**WHAT IS REQUIRED:** Please report how many lines of the rows below contain the word "arrow". Give only the number.

**DATA SHOWN:**
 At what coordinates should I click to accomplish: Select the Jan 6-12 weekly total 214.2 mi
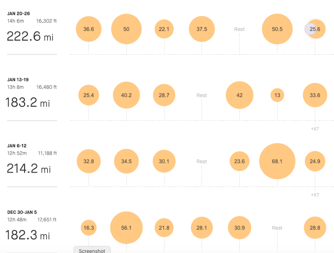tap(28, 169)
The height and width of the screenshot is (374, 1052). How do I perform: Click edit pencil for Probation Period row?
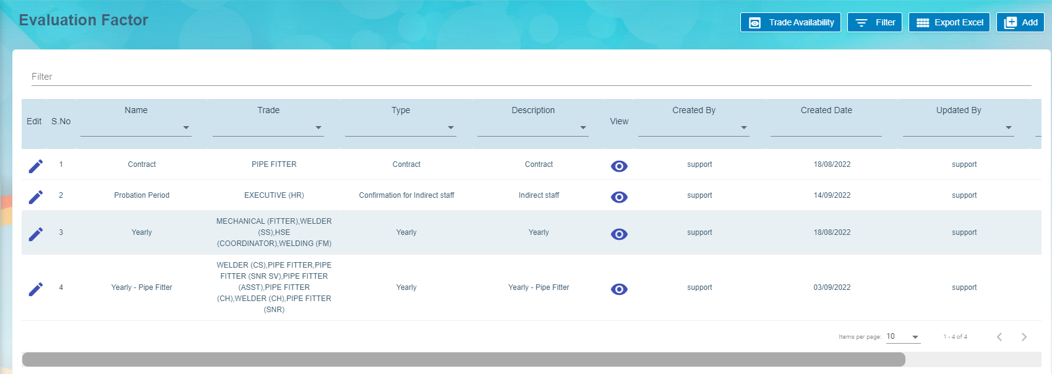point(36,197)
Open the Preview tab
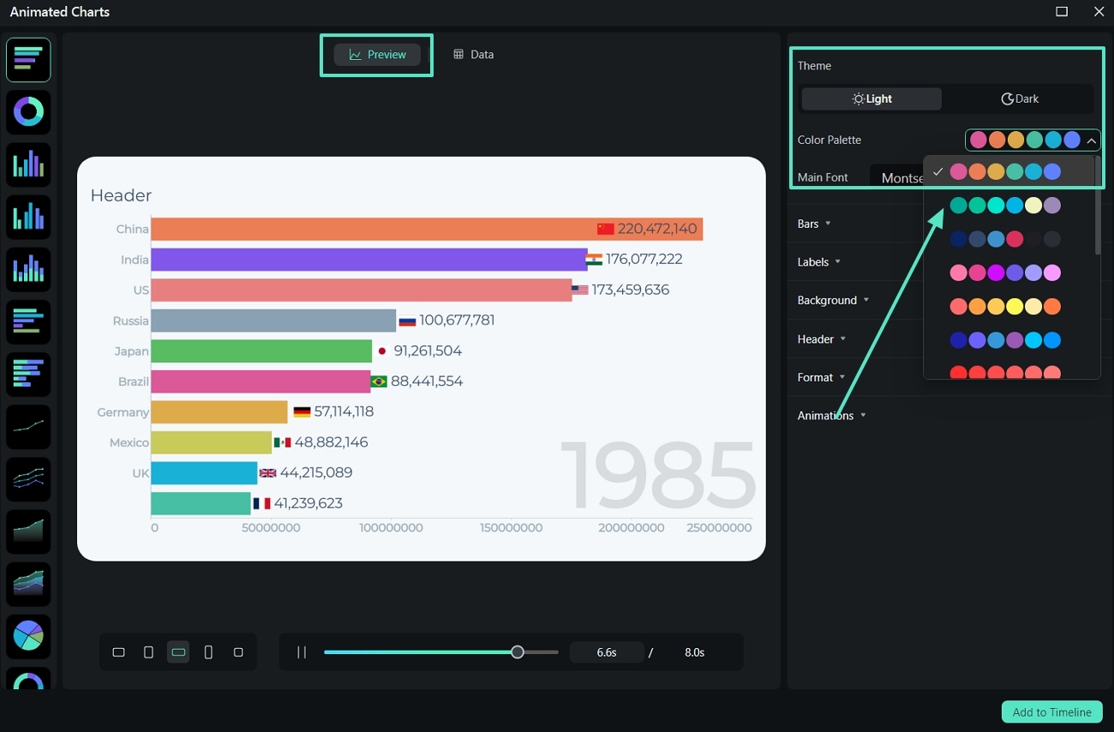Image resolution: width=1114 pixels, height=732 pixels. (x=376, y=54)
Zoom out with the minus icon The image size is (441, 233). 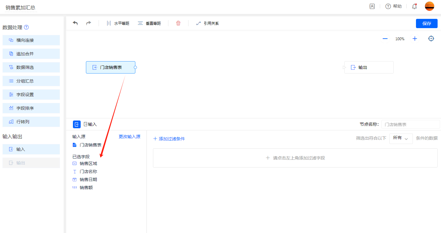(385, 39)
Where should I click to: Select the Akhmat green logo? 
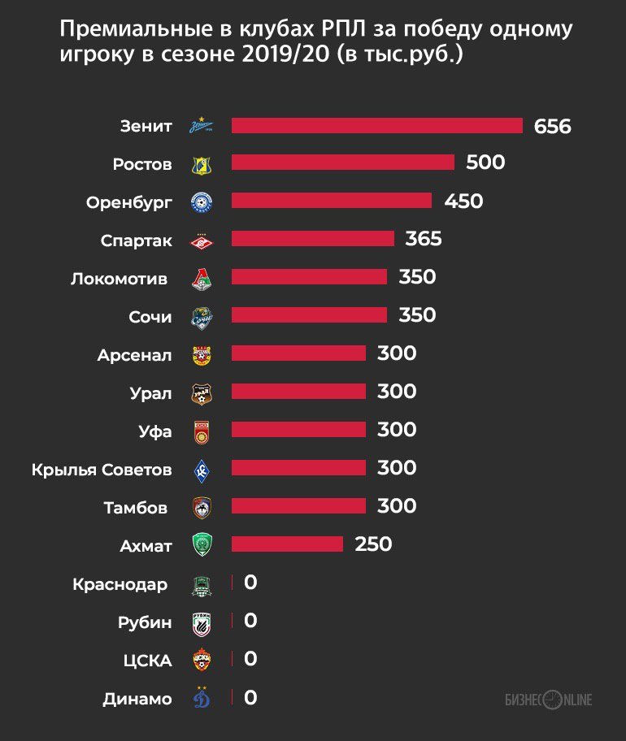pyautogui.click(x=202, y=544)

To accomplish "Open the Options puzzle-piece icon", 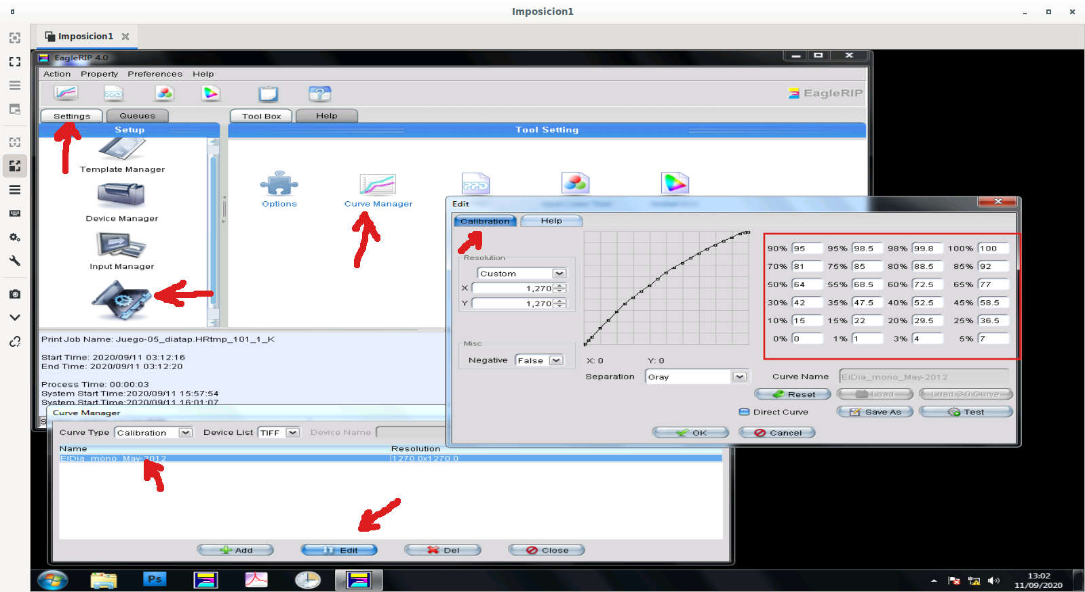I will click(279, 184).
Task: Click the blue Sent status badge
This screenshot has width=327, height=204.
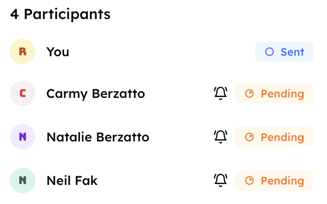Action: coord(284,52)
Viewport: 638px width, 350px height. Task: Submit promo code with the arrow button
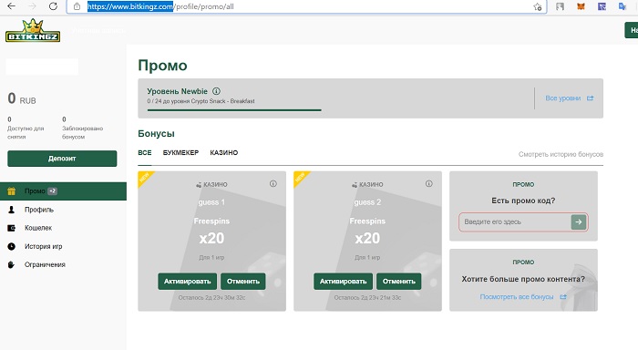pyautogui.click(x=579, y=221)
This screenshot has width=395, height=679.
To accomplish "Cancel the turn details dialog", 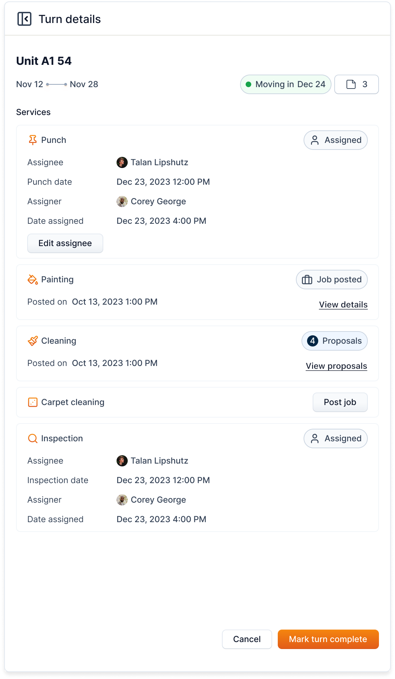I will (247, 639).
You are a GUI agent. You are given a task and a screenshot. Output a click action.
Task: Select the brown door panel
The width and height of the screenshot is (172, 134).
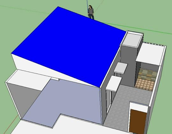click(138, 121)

---

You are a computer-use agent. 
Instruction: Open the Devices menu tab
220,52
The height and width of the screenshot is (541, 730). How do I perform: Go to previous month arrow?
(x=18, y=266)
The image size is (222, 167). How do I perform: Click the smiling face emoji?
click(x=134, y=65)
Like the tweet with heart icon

**ANSWER BELOW:** 2